Assignment ::
Each line shown below should be copied exactly.

Material supplied ::
- - - -
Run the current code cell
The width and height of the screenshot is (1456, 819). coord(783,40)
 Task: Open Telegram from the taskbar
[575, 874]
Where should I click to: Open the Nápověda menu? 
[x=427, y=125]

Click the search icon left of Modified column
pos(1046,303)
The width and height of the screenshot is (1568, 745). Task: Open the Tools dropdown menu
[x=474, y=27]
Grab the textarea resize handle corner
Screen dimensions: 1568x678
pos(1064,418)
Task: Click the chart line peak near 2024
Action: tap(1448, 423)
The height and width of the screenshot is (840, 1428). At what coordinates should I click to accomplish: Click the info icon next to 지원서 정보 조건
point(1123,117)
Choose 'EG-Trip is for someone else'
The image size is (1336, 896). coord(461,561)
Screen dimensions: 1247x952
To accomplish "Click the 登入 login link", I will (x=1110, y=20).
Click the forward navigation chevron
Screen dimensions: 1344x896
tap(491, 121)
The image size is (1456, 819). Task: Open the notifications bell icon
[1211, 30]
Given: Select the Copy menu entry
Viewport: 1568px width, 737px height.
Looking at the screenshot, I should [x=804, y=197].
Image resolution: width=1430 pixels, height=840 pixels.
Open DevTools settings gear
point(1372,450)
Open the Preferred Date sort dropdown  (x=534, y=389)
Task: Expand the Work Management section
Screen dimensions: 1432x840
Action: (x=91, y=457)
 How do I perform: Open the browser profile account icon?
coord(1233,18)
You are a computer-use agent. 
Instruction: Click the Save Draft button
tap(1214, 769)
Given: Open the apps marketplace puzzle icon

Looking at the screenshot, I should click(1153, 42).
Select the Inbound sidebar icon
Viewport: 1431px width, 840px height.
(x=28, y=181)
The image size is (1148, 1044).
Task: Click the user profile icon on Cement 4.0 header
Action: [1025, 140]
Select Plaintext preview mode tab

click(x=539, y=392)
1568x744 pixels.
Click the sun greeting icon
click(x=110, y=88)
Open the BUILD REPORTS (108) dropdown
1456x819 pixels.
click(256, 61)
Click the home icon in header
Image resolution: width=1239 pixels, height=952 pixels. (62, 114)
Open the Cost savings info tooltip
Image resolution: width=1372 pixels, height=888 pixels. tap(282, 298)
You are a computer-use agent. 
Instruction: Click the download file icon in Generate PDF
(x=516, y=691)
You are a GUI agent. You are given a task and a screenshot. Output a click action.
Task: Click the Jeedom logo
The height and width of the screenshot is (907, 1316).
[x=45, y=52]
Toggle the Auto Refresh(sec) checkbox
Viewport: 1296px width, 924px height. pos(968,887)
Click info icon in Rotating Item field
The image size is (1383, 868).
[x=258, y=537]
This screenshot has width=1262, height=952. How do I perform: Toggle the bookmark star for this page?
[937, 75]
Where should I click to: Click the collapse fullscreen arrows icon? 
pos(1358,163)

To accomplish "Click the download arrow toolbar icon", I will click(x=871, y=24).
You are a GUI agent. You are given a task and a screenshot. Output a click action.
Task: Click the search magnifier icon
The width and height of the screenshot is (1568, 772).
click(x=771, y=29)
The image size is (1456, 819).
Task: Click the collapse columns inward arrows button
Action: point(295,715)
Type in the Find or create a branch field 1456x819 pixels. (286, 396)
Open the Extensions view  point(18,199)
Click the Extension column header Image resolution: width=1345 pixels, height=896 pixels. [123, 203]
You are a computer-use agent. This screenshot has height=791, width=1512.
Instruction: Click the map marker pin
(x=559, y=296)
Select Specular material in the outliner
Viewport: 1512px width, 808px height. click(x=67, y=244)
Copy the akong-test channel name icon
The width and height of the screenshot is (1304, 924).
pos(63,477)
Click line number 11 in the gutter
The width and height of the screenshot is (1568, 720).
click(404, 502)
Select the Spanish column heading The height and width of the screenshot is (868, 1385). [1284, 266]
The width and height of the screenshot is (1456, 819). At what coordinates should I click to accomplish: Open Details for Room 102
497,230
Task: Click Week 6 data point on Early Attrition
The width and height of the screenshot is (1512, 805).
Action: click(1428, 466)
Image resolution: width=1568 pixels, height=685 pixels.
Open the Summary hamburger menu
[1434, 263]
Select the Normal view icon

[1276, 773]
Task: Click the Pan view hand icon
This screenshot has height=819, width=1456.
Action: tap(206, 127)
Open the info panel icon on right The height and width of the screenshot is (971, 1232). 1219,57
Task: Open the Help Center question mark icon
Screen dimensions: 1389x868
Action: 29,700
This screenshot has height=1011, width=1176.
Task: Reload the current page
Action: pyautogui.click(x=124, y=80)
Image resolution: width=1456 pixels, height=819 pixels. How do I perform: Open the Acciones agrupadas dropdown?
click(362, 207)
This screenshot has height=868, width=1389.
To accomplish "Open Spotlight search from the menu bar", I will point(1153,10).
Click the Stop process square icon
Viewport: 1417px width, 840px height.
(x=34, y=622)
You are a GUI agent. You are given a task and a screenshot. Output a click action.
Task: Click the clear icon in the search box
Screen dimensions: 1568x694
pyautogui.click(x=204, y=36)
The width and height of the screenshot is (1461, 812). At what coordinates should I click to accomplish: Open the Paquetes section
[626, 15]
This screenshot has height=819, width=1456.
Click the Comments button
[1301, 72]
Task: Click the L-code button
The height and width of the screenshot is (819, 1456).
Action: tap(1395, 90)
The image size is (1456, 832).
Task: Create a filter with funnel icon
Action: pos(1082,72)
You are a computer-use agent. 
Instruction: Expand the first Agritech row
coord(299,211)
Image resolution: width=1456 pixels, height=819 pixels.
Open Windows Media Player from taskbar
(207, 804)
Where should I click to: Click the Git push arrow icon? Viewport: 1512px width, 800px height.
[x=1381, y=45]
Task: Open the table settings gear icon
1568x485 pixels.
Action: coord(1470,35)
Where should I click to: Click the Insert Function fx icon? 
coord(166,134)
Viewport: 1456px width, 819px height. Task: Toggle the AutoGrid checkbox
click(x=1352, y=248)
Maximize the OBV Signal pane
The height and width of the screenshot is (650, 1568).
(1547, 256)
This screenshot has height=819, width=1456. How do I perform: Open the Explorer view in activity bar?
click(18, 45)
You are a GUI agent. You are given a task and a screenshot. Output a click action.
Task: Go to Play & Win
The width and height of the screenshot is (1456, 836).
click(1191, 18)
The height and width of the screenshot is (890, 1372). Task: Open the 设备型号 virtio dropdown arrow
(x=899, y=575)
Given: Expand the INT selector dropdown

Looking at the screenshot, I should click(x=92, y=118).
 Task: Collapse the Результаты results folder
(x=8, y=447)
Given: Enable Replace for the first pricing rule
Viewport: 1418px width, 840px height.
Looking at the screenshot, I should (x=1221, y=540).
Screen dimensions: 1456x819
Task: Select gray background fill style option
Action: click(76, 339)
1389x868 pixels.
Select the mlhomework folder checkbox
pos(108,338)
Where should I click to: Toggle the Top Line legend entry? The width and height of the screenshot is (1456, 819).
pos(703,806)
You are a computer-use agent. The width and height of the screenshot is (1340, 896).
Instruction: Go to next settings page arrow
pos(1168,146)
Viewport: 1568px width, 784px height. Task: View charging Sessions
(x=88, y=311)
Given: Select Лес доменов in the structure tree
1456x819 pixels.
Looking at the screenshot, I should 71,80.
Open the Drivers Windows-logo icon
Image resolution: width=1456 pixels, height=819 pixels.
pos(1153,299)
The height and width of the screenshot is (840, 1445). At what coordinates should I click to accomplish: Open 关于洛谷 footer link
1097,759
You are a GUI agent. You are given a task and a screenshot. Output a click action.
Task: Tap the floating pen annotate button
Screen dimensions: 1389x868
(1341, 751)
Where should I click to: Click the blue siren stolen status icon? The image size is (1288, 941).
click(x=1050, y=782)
- - - -
Written solution ::
Run the current code cell
The width and height of the screenshot is (1456, 819). coord(783,40)
 Task: Open Telegram from the taskbar
[575, 874]
Where should I click to: Open the Nápověda menu? 
[x=427, y=125]

Click the search icon left of Modified column
pos(1046,303)
The width and height of the screenshot is (1568, 745). Task: Open the Tools dropdown menu
[x=474, y=27]
Grab the textarea resize handle corner
Screen dimensions: 1568x678
pos(1064,418)
Task: Click the chart line peak near 2024
Action: tap(1448, 423)
The height and width of the screenshot is (840, 1428). At what coordinates should I click to accomplish: Click the info icon next to 지원서 정보 조건
point(1123,117)
Choose 'EG-Trip is for someone else'
The image size is (1336, 896). coord(461,561)
Screen dimensions: 1247x952
To accomplish "Click the 登入 login link", I will (x=1110, y=20).
Click the forward navigation chevron
Screen dimensions: 1344x896
tap(491, 121)
The image size is (1456, 819). Task: Open the notifications bell icon
[1211, 30]
Given: Select the Copy menu entry
Viewport: 1568px width, 737px height.
Looking at the screenshot, I should [x=804, y=197].
Image resolution: width=1430 pixels, height=840 pixels.
Open DevTools settings gear
point(1372,450)
Open the Preferred Date sort dropdown  (x=534, y=389)
Task: Expand the Work Management section
Screen dimensions: 1432x840
Action: (x=91, y=457)
 How do I perform: Open the browser profile account icon?
coord(1233,18)
You are a computer-use agent. 
Instruction: Click the Save Draft button
tap(1214, 769)
Given: Open the apps marketplace puzzle icon

Looking at the screenshot, I should click(1153, 42).
Select the Inbound sidebar icon
Viewport: 1431px width, 840px height.
(x=28, y=181)
The image size is (1148, 1044).
Task: Click the user profile icon on Cement 4.0 header
Action: [1025, 140]
Select Plaintext preview mode tab

click(x=539, y=392)
1568x744 pixels.
Click the sun greeting icon
click(x=110, y=88)
Open the BUILD REPORTS (108) dropdown
1456x819 pixels.
click(256, 61)
Click the home icon in header
Image resolution: width=1239 pixels, height=952 pixels. (62, 114)
Open the Cost savings info tooltip
Image resolution: width=1372 pixels, height=888 pixels. tap(282, 298)
You are a computer-use agent. 
Instruction: Click the download file icon in Generate PDF
(x=516, y=691)
You are a GUI agent. You are given a task and a screenshot. Output a click action.
Task: Click the Jeedom logo
The height and width of the screenshot is (907, 1316).
[x=45, y=52]
Toggle the Auto Refresh(sec) checkbox
Viewport: 1296px width, 924px height. pos(968,887)
Click info icon in Rotating Item field
The image size is (1383, 868).
[x=258, y=537]
This screenshot has width=1262, height=952. How do I perform: Toggle the bookmark star for this page?
[937, 75]
Where should I click to: Click the collapse fullscreen arrows icon? 
pos(1358,163)

To accomplish "Click the download arrow toolbar icon", I will click(x=871, y=24).
You are a GUI agent. You are given a task and a screenshot. Output a click action.
Task: Click the search magnifier icon
The width and height of the screenshot is (1568, 772).
click(x=771, y=29)
The image size is (1456, 819).
Task: Click the collapse columns inward arrows button
Action: point(295,715)
Type in the Find or create a branch field 1456x819 pixels. (286, 396)
Open the Extensions view  point(18,199)
Click the Extension column header Image resolution: width=1345 pixels, height=896 pixels. [123, 203]
You are a computer-use agent. This screenshot has height=791, width=1512.
Instruction: Click the map marker pin
(x=559, y=296)
Select Specular material in the outliner
Viewport: 1512px width, 808px height. click(x=67, y=244)
Copy the akong-test channel name icon
The width and height of the screenshot is (1304, 924).
pos(63,477)
Click line number 11 in the gutter
The width and height of the screenshot is (1568, 720).
click(404, 502)
Select the Spanish column heading The height and width of the screenshot is (868, 1385). [1284, 266]
The width and height of the screenshot is (1456, 819). At what coordinates should I click to accomplish: Open Details for Room 102
497,230
Task: Click Week 6 data point on Early Attrition
The width and height of the screenshot is (1512, 805).
Action: click(1428, 466)
Image resolution: width=1568 pixels, height=685 pixels.
Open the Summary hamburger menu
[1434, 263]
Select the Normal view icon

[1276, 773]
Task: Click the Pan view hand icon
This screenshot has height=819, width=1456.
Action: tap(206, 127)
Open the info panel icon on right The height and width of the screenshot is (971, 1232). 1219,57
Task: Open the Help Center question mark icon
Screen dimensions: 1389x868
Action: 29,700
This screenshot has height=1011, width=1176.
Task: Reload the current page
Action: pyautogui.click(x=124, y=80)
Image resolution: width=1456 pixels, height=819 pixels. How do I perform: Open the Acciones agrupadas dropdown?
click(362, 207)
This screenshot has height=868, width=1389.
To accomplish "Open Spotlight search from the menu bar", I will point(1153,10).
Click the Stop process square icon
Viewport: 1417px width, 840px height.
(x=34, y=622)
You are a GUI agent. You are given a task and a screenshot. Output a click action.
Task: Click the clear icon in the search box
Screen dimensions: 1568x694
pyautogui.click(x=204, y=36)
The width and height of the screenshot is (1461, 812). At what coordinates should I click to accomplish: Open the Paquetes section
[626, 15]
This screenshot has height=819, width=1456.
Click the Comments button
[1301, 72]
Task: Click the L-code button
The height and width of the screenshot is (819, 1456).
Action: tap(1395, 90)
The image size is (1456, 832).
Task: Create a filter with funnel icon
Action: pos(1082,72)
You are a computer-use agent. 
Instruction: Expand the first Agritech row
coord(299,211)
Image resolution: width=1456 pixels, height=819 pixels.
Open Windows Media Player from taskbar
(207, 804)
Where should I click to: Click the Git push arrow icon? Viewport: 1512px width, 800px height.
[x=1381, y=45]
Task: Open the table settings gear icon
1568x485 pixels.
Action: coord(1470,35)
Where should I click to: Click the Insert Function fx icon? 
coord(166,134)
Viewport: 1456px width, 819px height. Task: Toggle the AutoGrid checkbox
click(x=1352, y=248)
Maximize the OBV Signal pane
The height and width of the screenshot is (650, 1568).
(1547, 256)
This screenshot has height=819, width=1456. How do I perform: Open the Explorer view in activity bar?
click(18, 45)
You are a GUI agent. You are given a task and a screenshot. Output a click action.
Task: Go to Play & Win
The width and height of the screenshot is (1456, 836).
click(1191, 18)
The height and width of the screenshot is (890, 1372). Task: Open the 设备型号 virtio dropdown arrow
(x=899, y=575)
Given: Expand the INT selector dropdown

Looking at the screenshot, I should click(x=92, y=118).
 Task: Collapse the Результаты results folder
(x=8, y=447)
Given: Enable Replace for the first pricing rule
Viewport: 1418px width, 840px height.
Looking at the screenshot, I should (x=1221, y=540).
Screen dimensions: 1456x819
Task: Select gray background fill style option
Action: click(76, 339)
1389x868 pixels.
Select the mlhomework folder checkbox
pos(108,338)
Where should I click to: Toggle the Top Line legend entry? The width and height of the screenshot is (1456, 819).
pos(703,806)
You are a computer-use agent. The width and height of the screenshot is (1340, 896).
Instruction: Go to next settings page arrow
pos(1168,146)
Viewport: 1568px width, 784px height. Task: View charging Sessions
(x=88, y=311)
Given: Select Лес доменов in the structure tree
1456x819 pixels.
Looking at the screenshot, I should 71,80.
Open the Drivers Windows-logo icon
Image resolution: width=1456 pixels, height=819 pixels.
pos(1153,299)
The height and width of the screenshot is (840, 1445). At what coordinates should I click to accomplish: Open 关于洛谷 footer link
1097,759
You are a GUI agent. You are given a task and a screenshot. Output a click action.
Task: Tap the floating pen annotate button
Screen dimensions: 1389x868
(1341, 751)
Where should I click to: Click the blue siren stolen status icon? The image size is (1288, 941).
click(x=1050, y=782)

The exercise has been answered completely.